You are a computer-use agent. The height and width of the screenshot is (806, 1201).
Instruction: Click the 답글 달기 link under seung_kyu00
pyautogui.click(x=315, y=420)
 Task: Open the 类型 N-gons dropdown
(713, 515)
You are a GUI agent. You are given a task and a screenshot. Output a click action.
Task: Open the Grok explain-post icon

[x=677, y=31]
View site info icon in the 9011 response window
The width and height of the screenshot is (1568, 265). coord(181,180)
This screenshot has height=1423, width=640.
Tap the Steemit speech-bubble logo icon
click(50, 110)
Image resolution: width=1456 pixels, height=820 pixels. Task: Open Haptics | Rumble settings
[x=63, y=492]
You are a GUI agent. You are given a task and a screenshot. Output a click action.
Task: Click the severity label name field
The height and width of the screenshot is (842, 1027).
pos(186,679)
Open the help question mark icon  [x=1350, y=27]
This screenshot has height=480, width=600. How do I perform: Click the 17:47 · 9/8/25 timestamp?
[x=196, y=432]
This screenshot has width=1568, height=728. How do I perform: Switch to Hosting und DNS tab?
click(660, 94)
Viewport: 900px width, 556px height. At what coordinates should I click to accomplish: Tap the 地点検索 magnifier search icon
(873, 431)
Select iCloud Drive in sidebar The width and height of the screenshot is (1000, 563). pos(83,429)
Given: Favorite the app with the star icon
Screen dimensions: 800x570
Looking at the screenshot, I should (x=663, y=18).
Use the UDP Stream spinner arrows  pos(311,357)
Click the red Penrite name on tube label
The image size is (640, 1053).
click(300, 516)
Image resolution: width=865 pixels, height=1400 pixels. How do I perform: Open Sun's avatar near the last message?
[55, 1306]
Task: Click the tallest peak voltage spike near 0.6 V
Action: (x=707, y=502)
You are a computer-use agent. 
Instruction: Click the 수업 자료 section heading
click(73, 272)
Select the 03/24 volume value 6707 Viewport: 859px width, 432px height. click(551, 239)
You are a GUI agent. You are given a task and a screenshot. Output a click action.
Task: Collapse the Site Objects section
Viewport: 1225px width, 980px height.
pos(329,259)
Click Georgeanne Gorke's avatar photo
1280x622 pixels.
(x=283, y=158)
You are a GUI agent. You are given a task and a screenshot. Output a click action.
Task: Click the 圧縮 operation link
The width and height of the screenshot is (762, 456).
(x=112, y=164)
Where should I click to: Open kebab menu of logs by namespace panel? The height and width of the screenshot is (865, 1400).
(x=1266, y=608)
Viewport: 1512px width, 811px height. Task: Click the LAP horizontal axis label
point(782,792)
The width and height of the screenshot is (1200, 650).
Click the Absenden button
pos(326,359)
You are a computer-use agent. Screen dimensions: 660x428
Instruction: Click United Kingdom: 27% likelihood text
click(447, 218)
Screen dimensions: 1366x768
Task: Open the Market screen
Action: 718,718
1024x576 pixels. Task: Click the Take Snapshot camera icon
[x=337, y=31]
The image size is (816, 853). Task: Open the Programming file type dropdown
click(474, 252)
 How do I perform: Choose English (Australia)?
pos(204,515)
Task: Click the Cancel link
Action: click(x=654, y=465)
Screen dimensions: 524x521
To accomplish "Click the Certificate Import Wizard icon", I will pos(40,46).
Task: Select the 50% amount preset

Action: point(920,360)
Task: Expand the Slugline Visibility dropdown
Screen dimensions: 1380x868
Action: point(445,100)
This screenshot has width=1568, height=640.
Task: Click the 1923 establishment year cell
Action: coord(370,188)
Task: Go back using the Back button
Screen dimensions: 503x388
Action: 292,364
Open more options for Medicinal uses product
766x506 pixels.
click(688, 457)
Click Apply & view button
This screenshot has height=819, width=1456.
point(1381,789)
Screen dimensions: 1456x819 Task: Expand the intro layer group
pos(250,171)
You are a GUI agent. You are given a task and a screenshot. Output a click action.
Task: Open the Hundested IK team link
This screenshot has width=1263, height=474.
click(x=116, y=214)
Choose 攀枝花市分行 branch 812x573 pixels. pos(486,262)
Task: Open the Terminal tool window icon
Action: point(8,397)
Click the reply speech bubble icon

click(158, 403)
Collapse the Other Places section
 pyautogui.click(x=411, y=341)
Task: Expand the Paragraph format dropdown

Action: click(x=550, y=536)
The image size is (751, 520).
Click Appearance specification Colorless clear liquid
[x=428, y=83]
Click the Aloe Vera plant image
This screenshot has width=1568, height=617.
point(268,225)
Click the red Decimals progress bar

□ □ □

Stated problem: Rewrite all the entries with "Penrite" replaced by "Castrol", leaving everything else unchanged.

Answer to the exercise:
You are a computer-use agent. The height and width of the screenshot is (806, 1201).
Instruction: Click the 답글 달기 link under seung_kyu00
pyautogui.click(x=315, y=420)
 Task: Open the 类型 N-gons dropdown
(713, 515)
You are a GUI agent. You are given a task and a screenshot. Output a click action.
Task: Open the Grok explain-post icon

[x=677, y=31]
View site info icon in the 9011 response window
The width and height of the screenshot is (1568, 265). coord(181,180)
This screenshot has height=1423, width=640.
Tap the Steemit speech-bubble logo icon
click(50, 110)
Image resolution: width=1456 pixels, height=820 pixels. Task: Open Haptics | Rumble settings
[x=63, y=492]
You are a GUI agent. You are given a task and a screenshot. Output a click action.
Task: Click the severity label name field
The height and width of the screenshot is (842, 1027).
pos(186,679)
Open the help question mark icon  [x=1350, y=27]
This screenshot has height=480, width=600. How do I perform: Click the 17:47 · 9/8/25 timestamp?
[x=196, y=432]
This screenshot has width=1568, height=728. How do I perform: Switch to Hosting und DNS tab?
click(660, 94)
Viewport: 900px width, 556px height. At what coordinates should I click to accomplish: Tap the 地点検索 magnifier search icon
(873, 431)
Select iCloud Drive in sidebar The width and height of the screenshot is (1000, 563). pos(83,429)
Given: Favorite the app with the star icon
Screen dimensions: 800x570
Looking at the screenshot, I should (x=663, y=18).
Use the UDP Stream spinner arrows  pos(311,357)
Click the red Castrol name on tube label
The image size is (640, 1053).
click(300, 516)
Image resolution: width=865 pixels, height=1400 pixels. How do I perform: Open Sun's avatar near the last message?
[55, 1306]
Task: Click the tallest peak voltage spike near 0.6 V
Action: (x=707, y=502)
You are a computer-use agent. 
Instruction: Click the 수업 자료 section heading
click(73, 272)
Select the 03/24 volume value 6707 Viewport: 859px width, 432px height. click(551, 239)
You are a GUI agent. You are given a task and a screenshot. Output a click action.
Task: Collapse the Site Objects section
Viewport: 1225px width, 980px height.
pos(329,259)
Click Georgeanne Gorke's avatar photo
1280x622 pixels.
(x=283, y=158)
You are a GUI agent. You are given a task and a screenshot. Output a click action.
Task: Click the 圧縮 operation link
The width and height of the screenshot is (762, 456).
(x=112, y=164)
Where should I click to: Open kebab menu of logs by namespace panel? The height and width of the screenshot is (865, 1400).
(x=1266, y=608)
Viewport: 1512px width, 811px height. Task: Click the LAP horizontal axis label
point(782,792)
The width and height of the screenshot is (1200, 650).
Click the Absenden button
pos(326,359)
You are a computer-use agent. Screen dimensions: 660x428
Instruction: Click United Kingdom: 27% likelihood text
click(447, 218)
Screen dimensions: 1366x768
Task: Open the Market screen
Action: 718,718
1024x576 pixels. Task: Click the Take Snapshot camera icon
[x=337, y=31]
The image size is (816, 853). Task: Open the Programming file type dropdown
click(474, 252)
 How do I perform: Choose English (Australia)?
pos(204,515)
Task: Click the Cancel link
Action: click(x=654, y=465)
Screen dimensions: 524x521
To accomplish "Click the Certificate Import Wizard icon", I will pos(40,46).
Task: Select the 50% amount preset

Action: point(920,360)
Task: Expand the Slugline Visibility dropdown
Screen dimensions: 1380x868
Action: point(445,100)
This screenshot has width=1568, height=640.
Task: Click the 1923 establishment year cell
Action: coord(370,188)
Task: Go back using the Back button
Screen dimensions: 503x388
Action: 292,364
Open more options for Medicinal uses product
766x506 pixels.
click(688, 457)
Click Apply & view button
This screenshot has height=819, width=1456.
point(1381,789)
Screen dimensions: 1456x819 Task: Expand the intro layer group
pos(250,171)
You are a GUI agent. You are given a task and a screenshot. Output a click action.
Task: Open the Hundested IK team link
This screenshot has width=1263, height=474.
click(x=116, y=214)
Choose 攀枝花市分行 branch 812x573 pixels. pos(486,262)
Task: Open the Terminal tool window icon
Action: point(8,397)
Click the reply speech bubble icon

click(158, 403)
Collapse the Other Places section
 pyautogui.click(x=411, y=341)
Task: Expand the Paragraph format dropdown

Action: click(x=550, y=536)
The image size is (751, 520).
Click Appearance specification Colorless clear liquid
[x=428, y=83]
Click the Aloe Vera plant image
This screenshot has width=1568, height=617.
point(268,225)
Click the red Decimals progress bar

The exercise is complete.